--- Begin GIVEN INFORMATION ---

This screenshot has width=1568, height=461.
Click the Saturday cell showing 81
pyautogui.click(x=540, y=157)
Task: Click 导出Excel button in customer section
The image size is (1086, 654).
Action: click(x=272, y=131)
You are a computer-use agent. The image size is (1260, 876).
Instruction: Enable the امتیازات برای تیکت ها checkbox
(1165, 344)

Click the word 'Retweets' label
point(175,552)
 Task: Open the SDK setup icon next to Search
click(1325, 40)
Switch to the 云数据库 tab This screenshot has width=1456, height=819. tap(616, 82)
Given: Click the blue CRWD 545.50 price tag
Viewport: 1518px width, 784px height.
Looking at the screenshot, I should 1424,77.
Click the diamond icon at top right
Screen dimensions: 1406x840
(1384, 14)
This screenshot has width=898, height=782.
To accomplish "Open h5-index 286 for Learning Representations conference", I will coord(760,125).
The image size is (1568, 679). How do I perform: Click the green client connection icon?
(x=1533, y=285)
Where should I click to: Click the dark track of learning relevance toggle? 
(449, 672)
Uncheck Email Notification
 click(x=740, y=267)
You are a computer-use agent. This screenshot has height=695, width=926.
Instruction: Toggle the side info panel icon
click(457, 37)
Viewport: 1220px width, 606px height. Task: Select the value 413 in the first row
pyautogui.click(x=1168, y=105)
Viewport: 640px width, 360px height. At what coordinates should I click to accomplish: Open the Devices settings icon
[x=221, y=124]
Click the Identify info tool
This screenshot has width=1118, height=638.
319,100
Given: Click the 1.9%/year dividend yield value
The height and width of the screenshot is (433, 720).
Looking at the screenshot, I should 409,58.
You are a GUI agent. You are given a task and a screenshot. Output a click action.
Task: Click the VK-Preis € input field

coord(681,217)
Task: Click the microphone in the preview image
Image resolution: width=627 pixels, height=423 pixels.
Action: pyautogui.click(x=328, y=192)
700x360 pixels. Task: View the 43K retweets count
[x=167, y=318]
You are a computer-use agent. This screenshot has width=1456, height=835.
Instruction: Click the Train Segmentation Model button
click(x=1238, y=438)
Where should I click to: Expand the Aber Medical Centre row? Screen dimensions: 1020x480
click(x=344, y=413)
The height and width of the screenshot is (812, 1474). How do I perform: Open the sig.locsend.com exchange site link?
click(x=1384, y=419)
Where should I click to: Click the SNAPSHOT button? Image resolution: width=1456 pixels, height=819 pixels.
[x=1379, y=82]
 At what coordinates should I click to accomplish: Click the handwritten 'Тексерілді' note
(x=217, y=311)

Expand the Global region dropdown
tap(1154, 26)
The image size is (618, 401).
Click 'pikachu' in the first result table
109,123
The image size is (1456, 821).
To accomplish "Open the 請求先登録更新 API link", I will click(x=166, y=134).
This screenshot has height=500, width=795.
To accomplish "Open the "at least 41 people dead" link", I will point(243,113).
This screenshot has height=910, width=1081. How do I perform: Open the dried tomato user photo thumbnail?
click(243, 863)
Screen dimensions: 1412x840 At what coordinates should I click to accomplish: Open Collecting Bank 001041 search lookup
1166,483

--- End GIVEN INFORMATION ---

* **WHAT NEEDS TO BE DONE**
Update the rows above by changing every "Instruction" to "Directive" and leaving all other text intact.

* **OUTPUT**
This screenshot has width=1568, height=461.
Click the Saturday cell showing 81
pyautogui.click(x=540, y=157)
Task: Click 导出Excel button in customer section
The image size is (1086, 654).
Action: click(x=272, y=131)
You are a computer-use agent. The image size is (1260, 876).
Directive: Enable the امتیازات برای تیکت ها checkbox
(1165, 344)

Click the word 'Retweets' label
point(175,552)
 Task: Open the SDK setup icon next to Search
click(1325, 40)
Switch to the 云数据库 tab This screenshot has width=1456, height=819. tap(616, 82)
Given: Click the blue CRWD 545.50 price tag
Viewport: 1518px width, 784px height.
Looking at the screenshot, I should 1424,77.
Click the diamond icon at top right
Screen dimensions: 1406x840
(1384, 14)
This screenshot has width=898, height=782.
To accomplish "Open h5-index 286 for Learning Representations conference", I will coord(760,125).
The image size is (1568, 679). How do I perform: Click the green client connection icon?
(x=1533, y=285)
Where should I click to: Click the dark track of learning relevance toggle? 
(449, 672)
Uncheck Email Notification
 click(x=740, y=267)
You are a computer-use agent. This screenshot has height=695, width=926.
Directive: Toggle the side info panel icon
click(457, 37)
Viewport: 1220px width, 606px height. Task: Select the value 413 in the first row
pyautogui.click(x=1168, y=105)
Viewport: 640px width, 360px height. At what coordinates should I click to accomplish: Open the Devices settings icon
[x=221, y=124]
Click the Identify info tool
This screenshot has width=1118, height=638.
319,100
Given: Click the 1.9%/year dividend yield value
The height and width of the screenshot is (433, 720).
Looking at the screenshot, I should 409,58.
You are a GUI agent. You are given a task and a screenshot. Output a click action.
Task: Click the VK-Preis € input field

coord(681,217)
Task: Click the microphone in the preview image
Image resolution: width=627 pixels, height=423 pixels.
Action: pyautogui.click(x=328, y=192)
700x360 pixels. Task: View the 43K retweets count
[x=167, y=318]
You are a computer-use agent. This screenshot has width=1456, height=835.
Directive: Click the Train Segmentation Model button
click(x=1238, y=438)
Where should I click to: Expand the Aber Medical Centre row? Screen dimensions: 1020x480
click(x=344, y=413)
The height and width of the screenshot is (812, 1474). How do I perform: Open the sig.locsend.com exchange site link?
click(x=1384, y=419)
Where should I click to: Click the SNAPSHOT button? Image resolution: width=1456 pixels, height=819 pixels.
[x=1379, y=82]
 At what coordinates should I click to accomplish: Click the handwritten 'Тексерілді' note
(x=217, y=311)

Expand the Global region dropdown
tap(1154, 26)
The image size is (618, 401).
Click 'pikachu' in the first result table
109,123
The image size is (1456, 821).
To accomplish "Open the 請求先登録更新 API link", I will click(x=166, y=134).
This screenshot has height=500, width=795.
To accomplish "Open the "at least 41 people dead" link", I will point(243,113).
This screenshot has height=910, width=1081. How do I perform: Open the dried tomato user photo thumbnail?
click(243, 863)
Screen dimensions: 1412x840 At what coordinates should I click to accomplish: Open Collecting Bank 001041 search lookup
1166,483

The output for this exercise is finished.